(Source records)
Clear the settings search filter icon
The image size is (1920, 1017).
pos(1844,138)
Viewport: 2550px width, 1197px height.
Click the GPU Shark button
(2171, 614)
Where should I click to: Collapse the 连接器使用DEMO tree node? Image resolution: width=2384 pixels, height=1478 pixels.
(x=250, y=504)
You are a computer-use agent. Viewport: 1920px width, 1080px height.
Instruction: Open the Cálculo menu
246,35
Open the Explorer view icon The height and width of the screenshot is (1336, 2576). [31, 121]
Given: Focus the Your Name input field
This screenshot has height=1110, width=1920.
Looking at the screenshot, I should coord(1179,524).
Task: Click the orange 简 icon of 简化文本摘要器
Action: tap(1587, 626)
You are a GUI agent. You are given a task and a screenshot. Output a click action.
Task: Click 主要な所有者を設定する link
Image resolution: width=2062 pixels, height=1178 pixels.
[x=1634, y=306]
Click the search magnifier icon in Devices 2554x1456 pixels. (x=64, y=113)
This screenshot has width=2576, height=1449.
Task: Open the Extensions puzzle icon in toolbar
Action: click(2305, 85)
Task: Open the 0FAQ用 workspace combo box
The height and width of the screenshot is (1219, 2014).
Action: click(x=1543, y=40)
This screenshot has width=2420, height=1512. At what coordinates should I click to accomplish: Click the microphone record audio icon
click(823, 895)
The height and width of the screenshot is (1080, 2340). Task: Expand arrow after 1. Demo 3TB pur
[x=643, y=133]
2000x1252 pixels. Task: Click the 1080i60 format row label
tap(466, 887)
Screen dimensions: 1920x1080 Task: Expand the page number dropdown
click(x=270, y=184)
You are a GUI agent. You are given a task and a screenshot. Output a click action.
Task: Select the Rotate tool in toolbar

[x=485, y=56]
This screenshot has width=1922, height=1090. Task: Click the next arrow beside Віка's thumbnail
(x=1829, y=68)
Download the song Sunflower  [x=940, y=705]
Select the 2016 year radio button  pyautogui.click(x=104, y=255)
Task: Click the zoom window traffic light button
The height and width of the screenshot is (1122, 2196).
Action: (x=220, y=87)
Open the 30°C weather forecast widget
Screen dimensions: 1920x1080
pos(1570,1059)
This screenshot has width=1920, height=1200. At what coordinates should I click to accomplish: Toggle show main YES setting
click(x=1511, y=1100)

== PROBLEM TO WORK ON ==
Give back the data exactly.

== RESPONSE TO THIS TASK ==
Clear the settings search filter icon
The image size is (1920, 1017).
pos(1844,138)
Viewport: 2550px width, 1197px height.
Click the GPU Shark button
(2171, 614)
Where should I click to: Collapse the 连接器使用DEMO tree node? Image resolution: width=2384 pixels, height=1478 pixels.
(x=250, y=504)
You are a computer-use agent. Viewport: 1920px width, 1080px height.
Instruction: Open the Cálculo menu
246,35
Open the Explorer view icon The height and width of the screenshot is (1336, 2576). [31, 121]
Given: Focus the Your Name input field
This screenshot has height=1110, width=1920.
Looking at the screenshot, I should coord(1179,524).
Task: Click the orange 简 icon of 简化文本摘要器
Action: tap(1587, 626)
You are a GUI agent. You are given a task and a screenshot. Output a click action.
Task: Click 主要な所有者を設定する link
Image resolution: width=2062 pixels, height=1178 pixels.
[x=1634, y=306]
Click the search magnifier icon in Devices 2554x1456 pixels. (x=64, y=113)
This screenshot has width=2576, height=1449.
Task: Open the Extensions puzzle icon in toolbar
Action: click(2305, 85)
Task: Open the 0FAQ用 workspace combo box
The height and width of the screenshot is (1219, 2014).
Action: click(x=1543, y=40)
This screenshot has width=2420, height=1512. At what coordinates should I click to accomplish: Click the microphone record audio icon
click(823, 895)
The height and width of the screenshot is (1080, 2340). Task: Expand arrow after 1. Demo 3TB pur
[x=643, y=133]
2000x1252 pixels. Task: Click the 1080i60 format row label
tap(466, 887)
Screen dimensions: 1920x1080 Task: Expand the page number dropdown
click(x=270, y=184)
You are a GUI agent. You are given a task and a screenshot. Output a click action.
Task: Select the Rotate tool in toolbar

[x=485, y=56]
This screenshot has width=1922, height=1090. Task: Click the next arrow beside Віка's thumbnail
(x=1829, y=68)
Download the song Sunflower  [x=940, y=705]
Select the 2016 year radio button  pyautogui.click(x=104, y=255)
Task: Click the zoom window traffic light button
The height and width of the screenshot is (1122, 2196).
Action: (x=220, y=87)
Open the 30°C weather forecast widget
Screen dimensions: 1920x1080
pos(1570,1059)
This screenshot has width=1920, height=1200. At what coordinates should I click to accomplish: Toggle show main YES setting
click(x=1511, y=1100)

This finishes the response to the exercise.